▶ [Work to complete] Exactly and only the lines from the line holding "This screenshot has height=401, width=513." to the end of the records should be reproduced. Leave pictures out.

━━━━━━━━

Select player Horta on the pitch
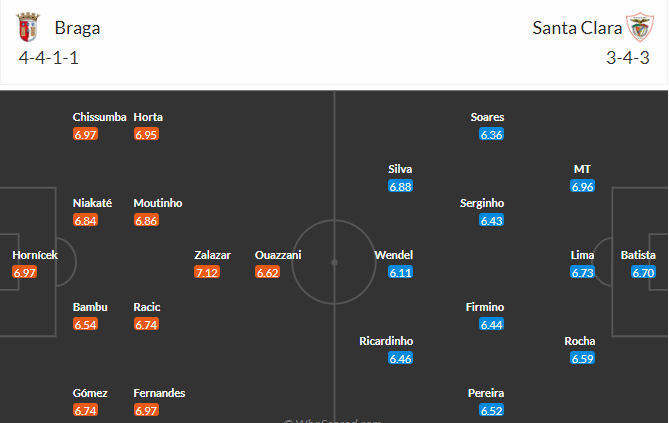 [x=148, y=117]
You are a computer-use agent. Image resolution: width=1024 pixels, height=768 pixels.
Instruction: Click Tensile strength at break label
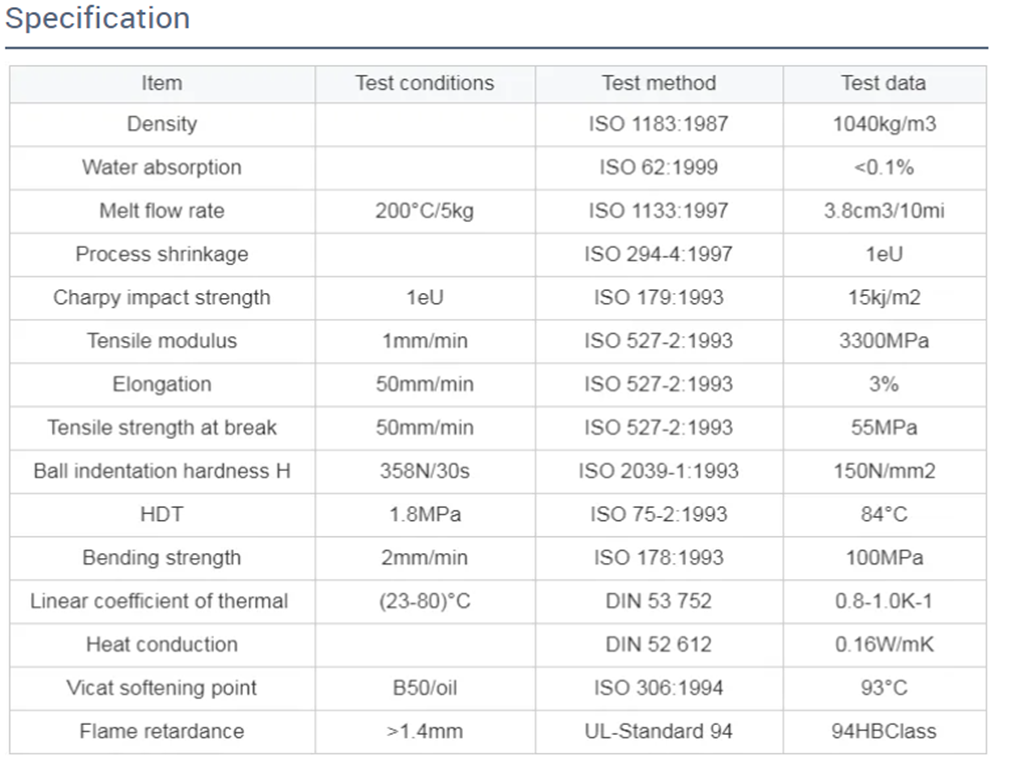point(161,427)
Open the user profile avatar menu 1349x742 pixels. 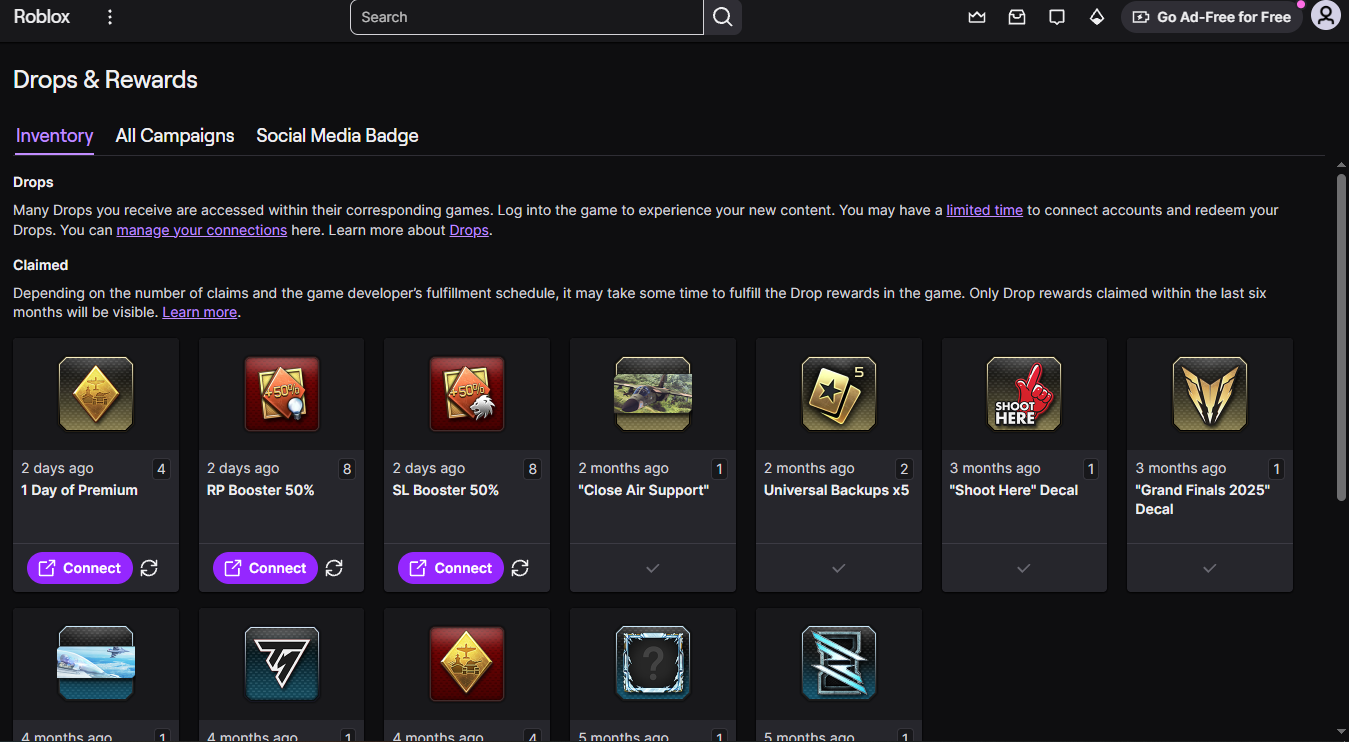[x=1325, y=16]
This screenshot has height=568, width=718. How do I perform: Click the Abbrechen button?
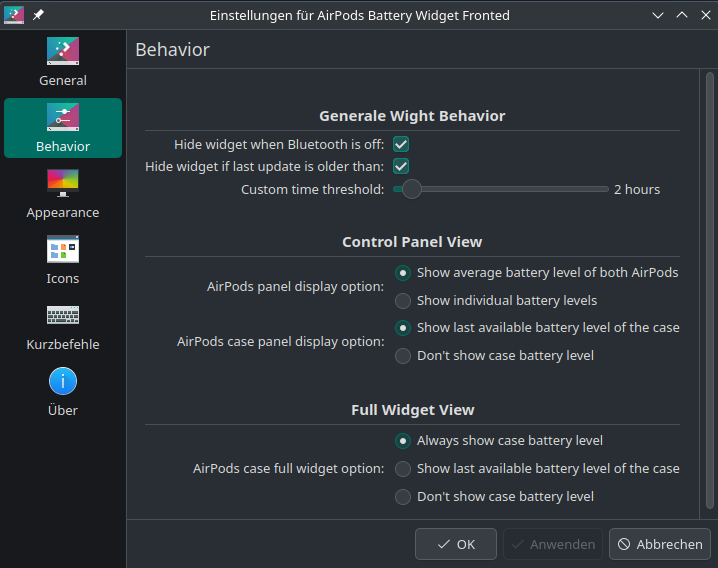click(660, 544)
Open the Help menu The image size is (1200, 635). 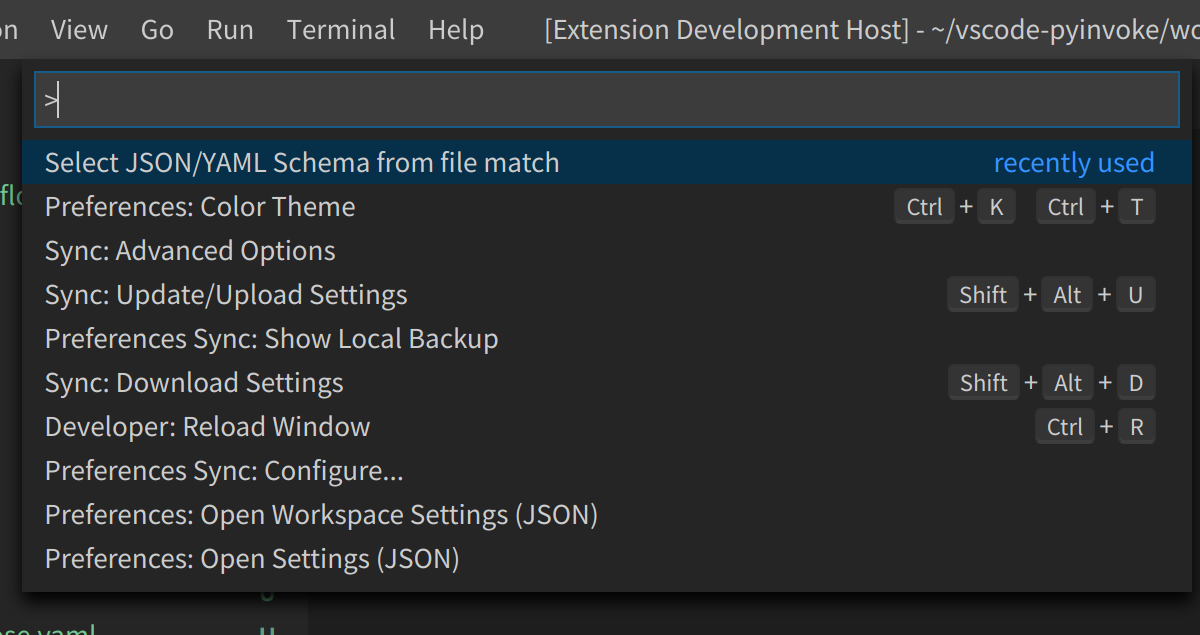[456, 30]
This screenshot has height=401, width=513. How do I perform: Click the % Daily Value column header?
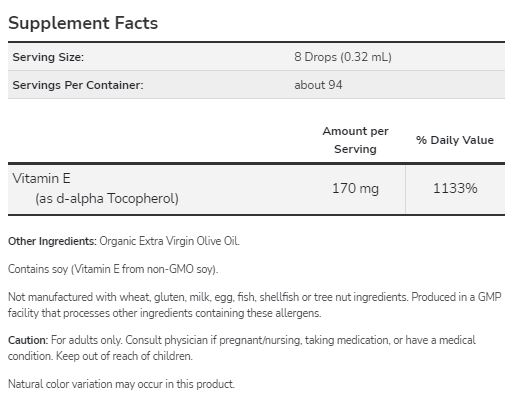(x=455, y=140)
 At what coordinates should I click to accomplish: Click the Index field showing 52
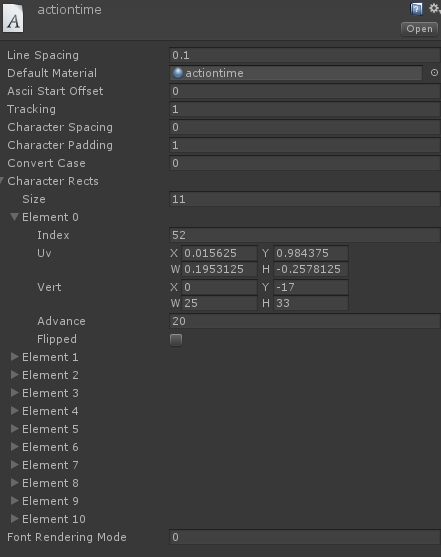(305, 235)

━━━━━━━━

▶ [Problem solution]
This screenshot has height=401, width=513. How do I perform: Click the % Daily Value column header?
(x=455, y=140)
 At what coordinates should I click to accomplish: Click the Index field showing 52
(305, 235)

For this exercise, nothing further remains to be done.